Deficiência de Ferro em Recém-Nascidos, Crianças e Lactentes
A deficiência de ferro e a anemia ferropriva em recém-nascidos e crianças podem ser atribuídas à baixa reserva de ferro ao nascimento, ingestão alimentar inadequada, redução da absorção intestinal (enterócitos) e aumento das perdas (sangramentos) ou demanda (crescimento físico acelerado) (12).
Recém-nascidos podem apresentar deficiência de ferro como resultado de deficiência materna de ferro, insuficiência placentária, hipertensão materna, diabetes mellitus gestacional e clampeamento precoce do cordão umbilical (12). Além desses, outros fatores de risco incluem menor idade do lactente, desmame precoce, alimentação complementar inadequada, menor idade materna e maior incidência de infecções respiratórias e gastrointestinais (12).
A prevenção da deficiência de ferro é realizada através do aleitamento materno exclusivo até os 6 meses de vida e sua manutenção até os 2 anos (12). É crucial destacar que aproximadamente 80% do ferro de um recém-nascido a termo é acumulado no terceiro trimestre da gestação. Consequentemente, recém-nascidos prematuros nascem com reservas reduzidas, tornando a profilaxia com ferro precoce (a partir dos 30 dias de vida) fundamental (12).
Considerações sobre Ferro e Exercício
No contexto esportivo, a redução da concentração de hemoglobina pode comprometer significativamente o desempenho físico, devido à diminuição do transporte de oxigênio para o músculo exercitado (1). Além disso, a redução da atividade de enzimas contendo ferro pode ter efeitos deletérios no desempenho físico (1).

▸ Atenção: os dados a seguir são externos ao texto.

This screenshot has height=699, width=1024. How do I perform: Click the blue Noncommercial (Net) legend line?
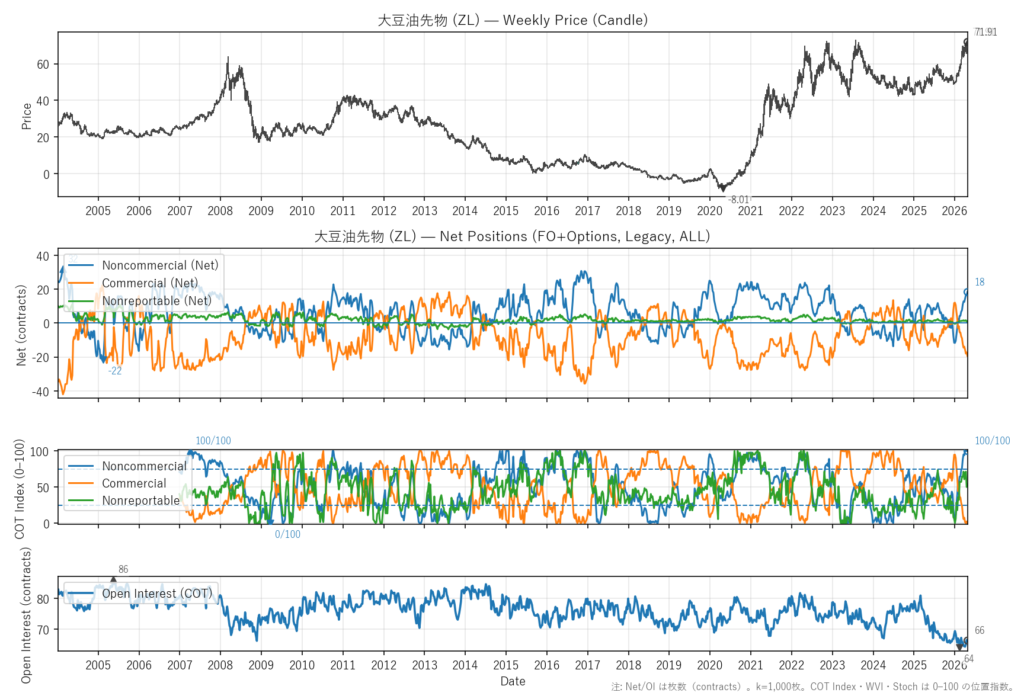[x=84, y=264]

Em atletas de elite, a depleção dos estoques de ferro pode estar associada a um aumento na percepção subjetiva de sobrecarga de treinamento (1). A tolerância ao esforço demonstrou relação direta com a concentração de hemoglobina, independentemente da adequação do estoque de ferro corporal. Observa-se também que a concentração sanguínea de lactato durante o exercício é mais elevada em indivíduos anêmicos em comparação ao grupo controle (1).

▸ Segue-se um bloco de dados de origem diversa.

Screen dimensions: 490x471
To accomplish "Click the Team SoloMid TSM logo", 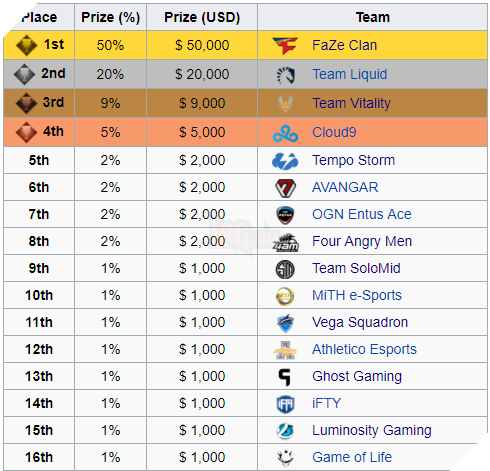I will click(285, 269).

Perdas de ferro nas fezes, urina e suor são amplificadas pelo exercício intenso e prolongado, podendo ser até 70% maiores em atletas do que em indivíduos sedentários (1). O organismo se adapta ao treinamento de resistência aumentando a massa eritrocitária e o conteúdo de mioglobina no músculo esquelético (1).
É importante notar que a suplementação nutricional de ferro em atletas sem deficiência não demonstrou aumentar o desempenho aeróbio (8).

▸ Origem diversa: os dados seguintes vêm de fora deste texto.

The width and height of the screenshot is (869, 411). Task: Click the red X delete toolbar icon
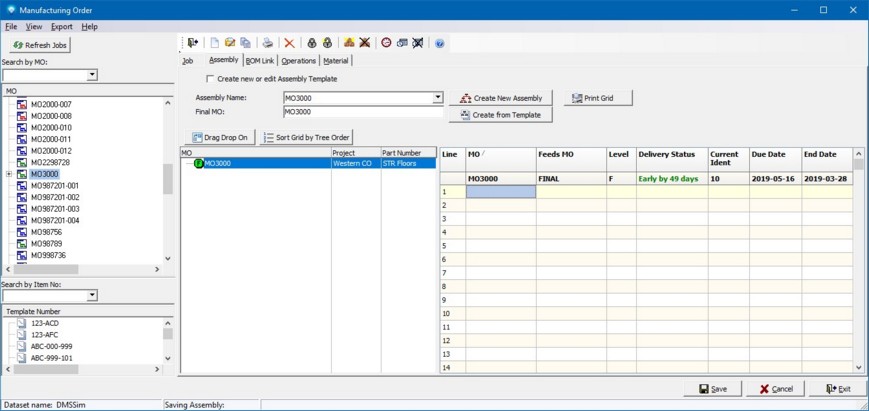(289, 43)
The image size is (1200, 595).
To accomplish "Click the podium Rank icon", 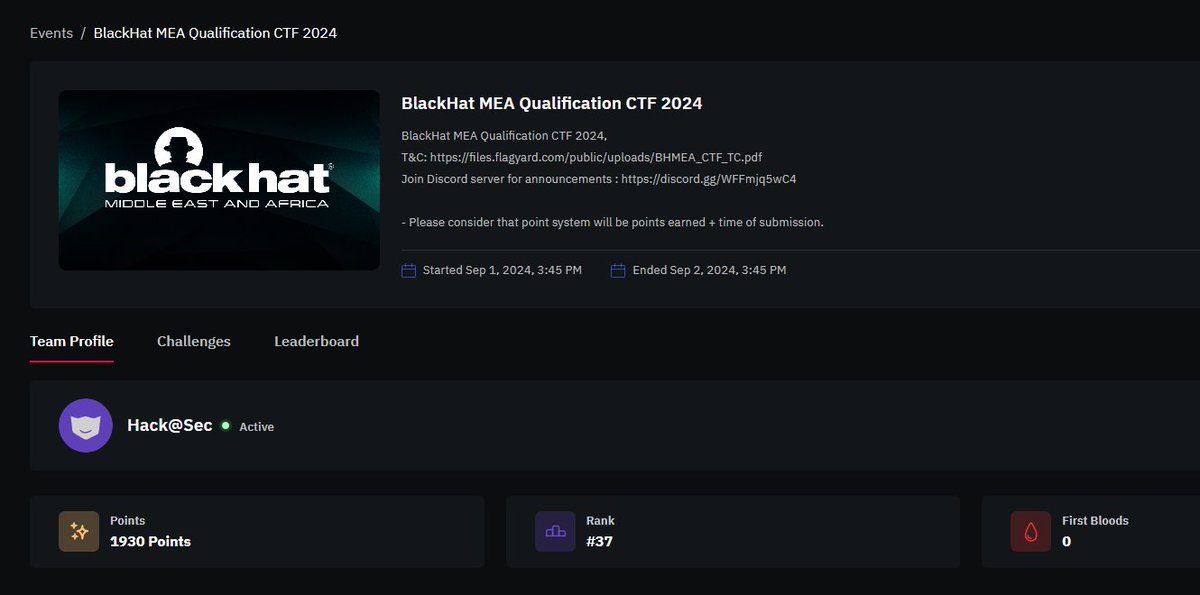I will [555, 532].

Metabolismo do Ferro em Maratonistas
Maratonistas são um grupo de alto risco para desenvolver anemia, perda de densidade mineral óssea e imunossupressão devido ao treinamento intenso e prolongado (1). Apesar de a dieta típica de um maratonista ser rica em calorias, em alguns casos, a ingestão de ferro pode ser inadequada (1).
Estudos sugerem que maratonistas podem apresentar maior fragilidade eritrocitária e maior turnover de eritrócitos, indicando que suas necessidades de ferro são, provavelmente, superiores às da população geral (1). A concentração sérica de ferro pode permanecer inalterada ou aumentar imediatamente após uma maratona, mantendo-se alterada por até 2 semanas. No entanto, a redução na contagem de eritrócitos, hemoglobina e hematócrito é observada entre o 2º e o 9º dia pós-corrida (1).
A maratona pode induzir hemoglobinúria, hemorragia pulmonar, perda de sangue gastrointestinal e, principalmente, hemólise associada ao impacto na planta dos pés durante a corrida (1). Maratonistas com valores de ferritina sérica inferiores a 35 mg/L são comumente recomendados a suplementar com 100 mg/dia de ferro heme, visando restaurar a concentração de ferritina para aproximadamente 60 mg/L em 2 a 3 meses (1).